General acute care hospitals will see Medicare payment rates rise 2.3 percent in fiscal year 2013, after allowing for other payment and regulatory changes, thanks to the final rule issued yesterday by the Centers for Medicare & Medicaid Services. That's a big jump from the 0.9 percent the agency proposed in April.
Under the final rule for the 2013 Inpatient Prospective Payment System and the Long-Term Care Hospital Prospective Payment System, CMS expects total Medicare spending on inpatient hospital services will increase by about $2 billion in 2013.
Meanwhile, long-term acute care hospitals will see a 1.7 percent bump in Medicare payments with the new rule.

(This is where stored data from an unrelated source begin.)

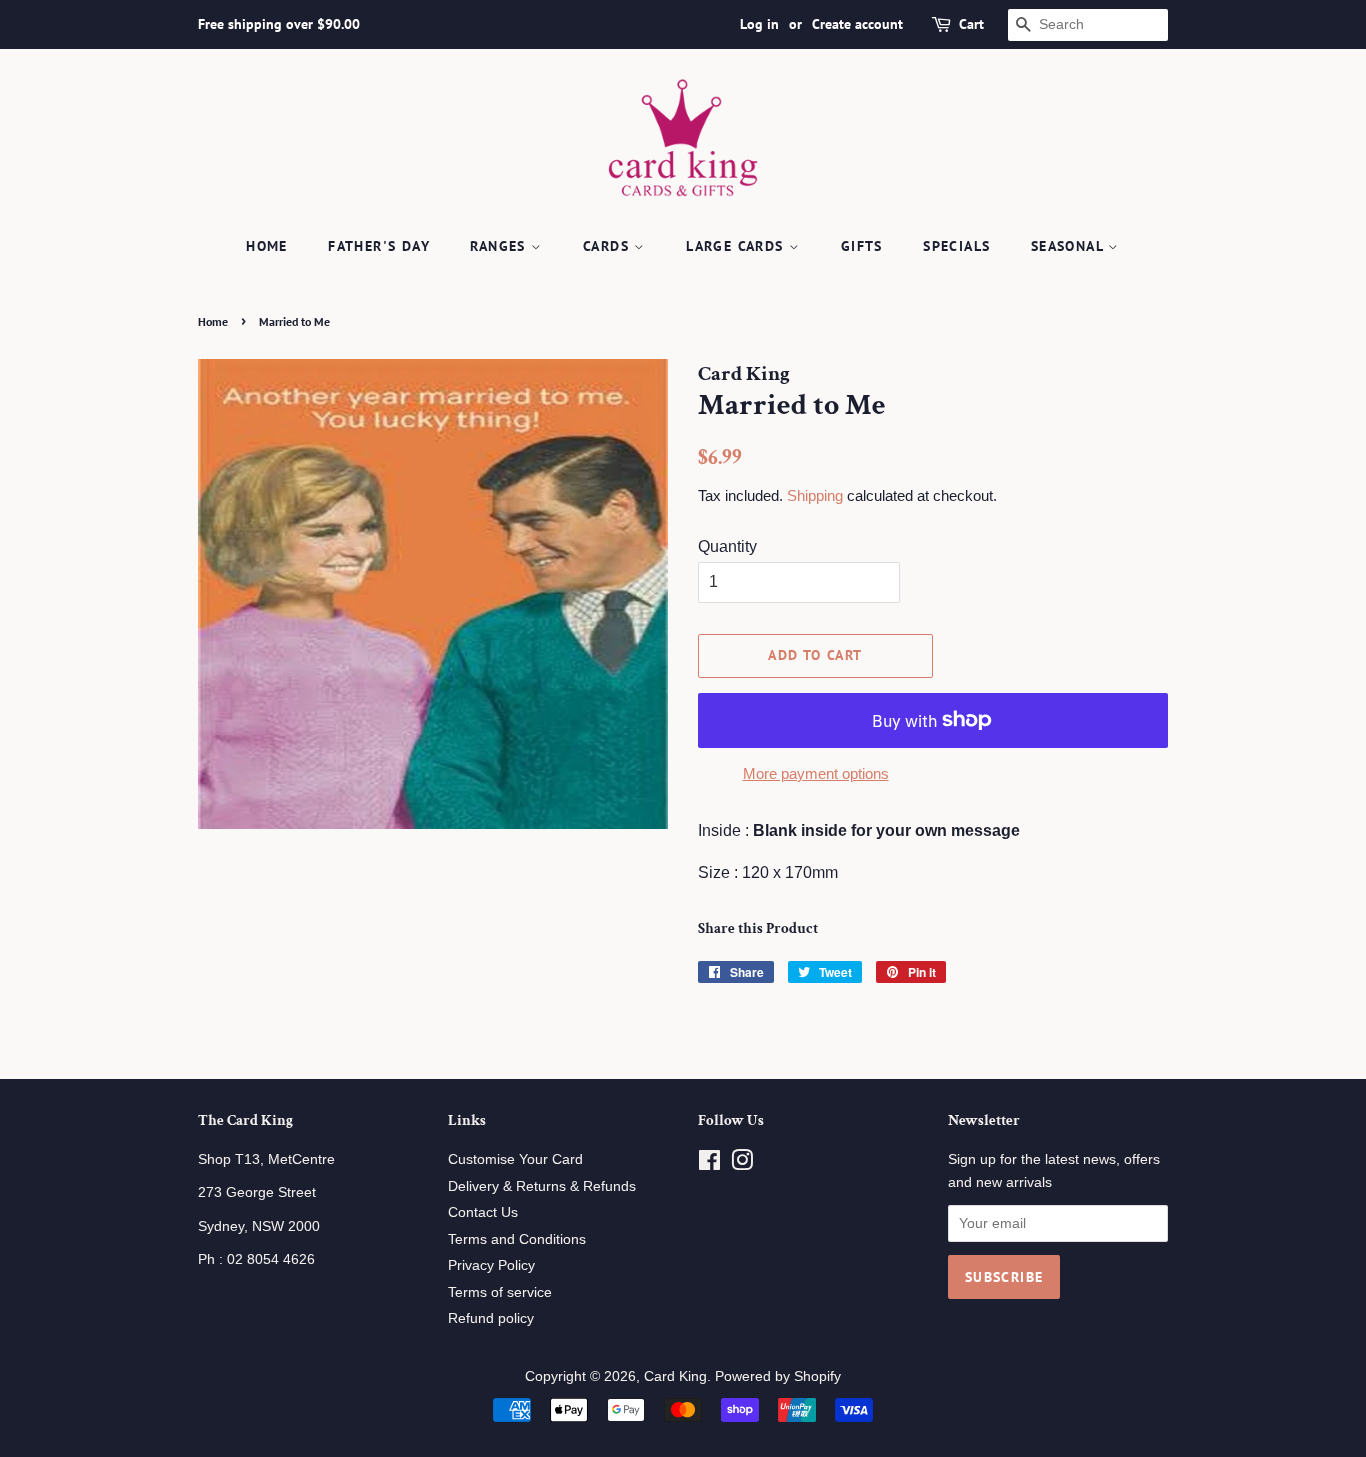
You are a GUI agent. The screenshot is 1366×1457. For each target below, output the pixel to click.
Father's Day (379, 246)
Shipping (815, 495)
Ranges (500, 246)
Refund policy (491, 1318)
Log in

Provider groups already have praised the updated payment rates. For instance, the American Hospital Association "commends CMS" for its actions. "Although we remain concerned that CMS continues to implement unnecessary coding cuts for changes in 2008 and 2009, we are pleased that CMS changed course on the new 2010 proposal that would have challenged hospitals' mission of caring," AHA President and CEO Rich Umbdenstock said yesterday in a statement.
With the final rule, CMS added a new outcome measure to the value-based purchasing program set to begin in October, now rewarding hospitals for avoiding central line-associated bloodstream infections.
The rule also determined the methodology of the Hospital Readmissions Reduction Program, which will penalize hospitals for high readmissions for heart attack, heart failure and pneumonia starting in October. Hospitals should expect a 0.3 percent drop (about $280 million) in Medicare payments due to the readmissions program, according to CMS.
In a string of rate increases, CMS last week gave skilled nursing facilities a 1.8 percent Medicare payment bump for fiscal 2013.